ゲームスナッチ管理人のユウ(@gamesnatch1988)です。。Steamで2019年8月にAnnapurna Interactiveより発売となったアドベンチャー「Telling Lies」をクリアしたのでレビュー記事を作成しました。
目次でチェック!
ゲーム概要
ジャンル | アドベンチャー |
ハード | Steam PS4(海外:日本語字幕あり) |
メーカー | Annapurna Interactive |
発売日 | Steam:2019年8月24日 PS4(海外):配信中 |
価格 | Steam:2,050円(税込) PS4(海外):19.99$ |
レビューバージョン | Steam |
ストーリー
「Telling Lies」は、盗み出された NSA(アメリカ国家安全保障局) データベースが入った持ち主不明のノートPCの前に座るプレイヤーという状況から始まります。
そのPCには膨大な量の映像が収められています。
映像の中身は、2年間にわたる4人のプライベートな生活を録画したもので、衝撃的な事件により4つのストーリーが結び付きます。
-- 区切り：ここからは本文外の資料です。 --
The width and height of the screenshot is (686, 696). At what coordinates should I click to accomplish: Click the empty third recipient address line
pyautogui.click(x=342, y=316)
検索ワードを入力してデータベースを探索し、ワードが出てくる映像を見て、ストーリーの全貌を明らかにしていきます。
(Steamサイトより引用)
評価点
ペンとメモを用意して挑む
特殊なゲーム性のため、簡単にプレイ方法を最初に記載しておきます。上記記載のストーリーからもわかるように、大量の動画データベースが保存されたノートPCの前に座る謎の人物が主人公となります。映像は4人の主要人物を録画した2年分のデータとなっており、プレイヤーにできることは単語検索して結果として表示されるワードに関連する動画を見ていくことだけ。閲覧した動画の中で気になるワードを検索して関連動画を探し、そしてまたその動画の中から気になったワードを検索し、ということを繰り返し事件の真相に迫っていくという流れになります。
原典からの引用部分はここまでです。